Custom Serialisation and Deserialisation
Pony objects can have Pointer
fields that store pointers to memory that contains things that are opaque to Pony but that may be useful to code that is called via FFI. Because the objects that Pointer
fields point to are opaque, Pony cannot serialise and deserialise them by itself. However, Pony's serialisation system provides a way for the programmer to specify how the objects pointed to by these fields should be serialised and deserialised. This system is called custom serialisation.
Since Pointer
fields are opaque to Pony, it is assumed that the serialisation and deserialisation code will be written in another language that knows how to read the object referenced by the pointers.
Custom Serialisation
In order to serialise an object from a pointer field, Pony needs to know how much space to set aside for that object and how to write a representation of that object into the reserved space. The programmer must provide two methods on the object:
fun _serialise_space(): USize
-- This method returns the number of bytes that must be reserved for the object.fun _serialise(bytes: Pointer[U8] tag)
-- This method receives a pointer to the memory that has been set aside for serialising the object. The programmer must not write more bytes than were returned by the_serialise_space
method.
Custom Deserialisation
Custom deserialisation is handled by a fun ref _deserialise(bytes: Pointer[U8] tag)
method. This method receives a pointer to the character array that stores the serialised representation of the object (or objects) that the Pointer
fields should point to. The programmer must copy out any bytes that will be used by the deserialised object.
The custom deserialization method is expected to modify the values of the objects Pointer
fields, so the fields must be declared var
so that they can be modified.
Considerations
Fixed Versus Variable Object Sizes
The programmer must write their custom serialisation and deserialisation code in such a way that it is aware of how many bytes are available in the byte arrays that are passed to the methods. If the objects are always of a fixed size then the functions can read and write than many bytes to the buffer. However, if the objects are of varying sizes (for example, if the object was a string), then the serialized representation must include information that the deserialisation code can use to ensure that it does not read beyond the end of the memory occupied by the object.
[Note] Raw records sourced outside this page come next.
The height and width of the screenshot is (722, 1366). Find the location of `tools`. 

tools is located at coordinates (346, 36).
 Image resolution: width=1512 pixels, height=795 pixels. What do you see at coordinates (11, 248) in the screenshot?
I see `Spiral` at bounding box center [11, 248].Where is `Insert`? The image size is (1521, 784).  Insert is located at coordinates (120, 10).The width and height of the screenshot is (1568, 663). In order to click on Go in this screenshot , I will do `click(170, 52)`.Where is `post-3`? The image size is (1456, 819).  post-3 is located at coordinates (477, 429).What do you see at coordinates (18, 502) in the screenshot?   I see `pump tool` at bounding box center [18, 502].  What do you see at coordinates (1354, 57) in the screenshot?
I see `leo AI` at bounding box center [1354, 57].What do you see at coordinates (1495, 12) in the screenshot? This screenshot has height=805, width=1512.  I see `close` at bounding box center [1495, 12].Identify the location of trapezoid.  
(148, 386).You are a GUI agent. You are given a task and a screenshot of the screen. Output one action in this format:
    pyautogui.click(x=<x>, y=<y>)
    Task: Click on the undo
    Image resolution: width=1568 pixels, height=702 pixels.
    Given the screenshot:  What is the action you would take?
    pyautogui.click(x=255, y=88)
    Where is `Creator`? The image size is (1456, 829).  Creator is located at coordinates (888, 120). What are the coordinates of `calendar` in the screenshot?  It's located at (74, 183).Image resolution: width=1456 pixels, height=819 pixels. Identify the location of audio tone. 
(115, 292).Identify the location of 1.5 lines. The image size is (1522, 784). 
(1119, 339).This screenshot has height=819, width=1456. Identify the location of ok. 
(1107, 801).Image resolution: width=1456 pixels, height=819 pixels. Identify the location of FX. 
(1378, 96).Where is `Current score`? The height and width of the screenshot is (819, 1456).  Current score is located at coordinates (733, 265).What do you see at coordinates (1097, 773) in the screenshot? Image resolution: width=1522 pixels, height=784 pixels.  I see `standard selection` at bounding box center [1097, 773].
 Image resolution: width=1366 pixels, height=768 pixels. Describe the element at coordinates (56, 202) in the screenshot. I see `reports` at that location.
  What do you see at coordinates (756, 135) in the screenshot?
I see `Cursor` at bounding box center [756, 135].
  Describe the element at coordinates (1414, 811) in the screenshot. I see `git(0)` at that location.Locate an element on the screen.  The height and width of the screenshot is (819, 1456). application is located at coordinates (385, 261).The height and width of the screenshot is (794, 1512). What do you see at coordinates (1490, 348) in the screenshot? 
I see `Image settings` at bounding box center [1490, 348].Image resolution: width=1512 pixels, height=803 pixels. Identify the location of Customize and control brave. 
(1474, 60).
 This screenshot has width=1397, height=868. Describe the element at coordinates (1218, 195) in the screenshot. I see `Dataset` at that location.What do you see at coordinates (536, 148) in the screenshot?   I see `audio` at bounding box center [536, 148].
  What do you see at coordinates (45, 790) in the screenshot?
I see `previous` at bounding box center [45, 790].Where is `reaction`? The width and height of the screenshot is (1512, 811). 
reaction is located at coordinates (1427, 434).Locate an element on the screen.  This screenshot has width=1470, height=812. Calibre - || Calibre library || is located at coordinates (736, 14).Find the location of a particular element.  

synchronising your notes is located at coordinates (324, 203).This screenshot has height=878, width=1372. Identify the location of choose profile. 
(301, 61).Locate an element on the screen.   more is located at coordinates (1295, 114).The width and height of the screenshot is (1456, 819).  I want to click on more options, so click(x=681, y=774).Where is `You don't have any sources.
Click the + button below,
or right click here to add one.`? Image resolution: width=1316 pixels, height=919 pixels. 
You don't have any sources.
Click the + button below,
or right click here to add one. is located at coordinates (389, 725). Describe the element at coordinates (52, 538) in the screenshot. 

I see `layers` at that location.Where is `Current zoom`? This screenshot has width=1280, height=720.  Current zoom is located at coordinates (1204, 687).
The custom serialisation system does not provide a mechanism for doing this, so it is up to the program to choose a mechanism and implement it. In the case of a string, the serialisation format could consist of a 4-byte header that encodes the length of the string, followed by a string of the specified length. This additional four bytes must be included in the value returned by _serialise_space()
. The deserialisation function would then start by reading the first four bytes of the array to obtain the size of the string and then read only that many bytes from the array.
Classes With Multiple Pointer
Fields
If a class has more than one Pointer
field then all of those fields must be handled by the custom serialisation and deserialisation methods for that class; there are not methods for each field. For example, if a class has three Pointer
fields then the _serialise_space()
method must return the total number of bytes required to serialise the objects from all three fields.
Example
Assume we have a Pony class with a field that is a pointer to a C string. We would like to be able to serialise and deserialise this object. In order to do that, the Pony class implements the methods _serialise_space(...)
, _serialise(...)
, and _deserialise(...)
. These methods, in turn, call C functions that calculate the number of bytes needed to serialise the string and serialise and deserialise it. In this example the serialised string is represented by a four-byte big-endian number that represents the length of the string, followed by the string itself without the terminating null. So if the C string is hello world\0
then the serialised string is \0x00\0x00\0x00\0x0Bhello world
(where the first four bytes of the serialised string are a big-endian representation of the number 0x0000000B
, which is 11
).
use "serialise"
use "lib:custser"
class CStringWrapper
var _cstr: Pointer[U8] tag
new create(cstr: Pointer[U8] tag) =>
_cstr = cstr
fun _serialise_space(): USize =>
@serialise_space[USize](_cstr)
fun _serialise(bytes: Pointer[U8] tag) =>
@serialise[None](bytes, _cstr)
fun ref _deserialise(bytes: Pointer[U8] tag) =>
_cstr = @deserialise[Pointer[U8] tag](bytes)
fun print() =>
@printf[I32](_cstr)
actor Main
new create(env: Env) =>
let csw = CStringWrapper(@get_string[Pointer[U8]]())
csw.print()
try
let ambient = env.root as AmbientAuth
let serialise = SerialiseAuth(ambient)
let deserialise = DeserialiseAuth(ambient)
let sx = Serialised(serialise, csw)?
let y = sx(deserialise)? as CStringWrapper
y.print()
else
env.err.print("there was an error")
end
// custser.c
#include <stdlib.h>
#include <string.h>
extern char *get_string()
{
return "hello world\n";
}
extern size_t serialise_space(char *s)
{
// space for the size and the string (without the null)
return 4 + strlen(s);
}
extern void serialise(char *buff, char *s)
{
size_t sz = strlen(s);
unsigned char *ubuff = (unsigned char *) buff;
// write the size as a 32-bit big-endian integer
ubuff[0] = (sz >> 24) & 0xFF;
ubuff[1] = (sz >> 16) & 0xFF;
ubuff[2] = (sz >> 8) & 0xFF;
ubuff[3] = sz & 0xFF;
// copy the string
strncpy(buff + 4, s, sz);
}
extern char *deserialise(char *buff)
{
unsigned char *ubuff = (unsigned char *) buff;
size_t sz = (ubuff[0] << 24) + (ubuff[1] << 16) + (ubuff[2] << 8) + ubuff[3];
char *s = malloc(sizeof(char) * sz + 1);
memcpy(s, buff + 4, sz);
s[sz] = '\0';
return s;
}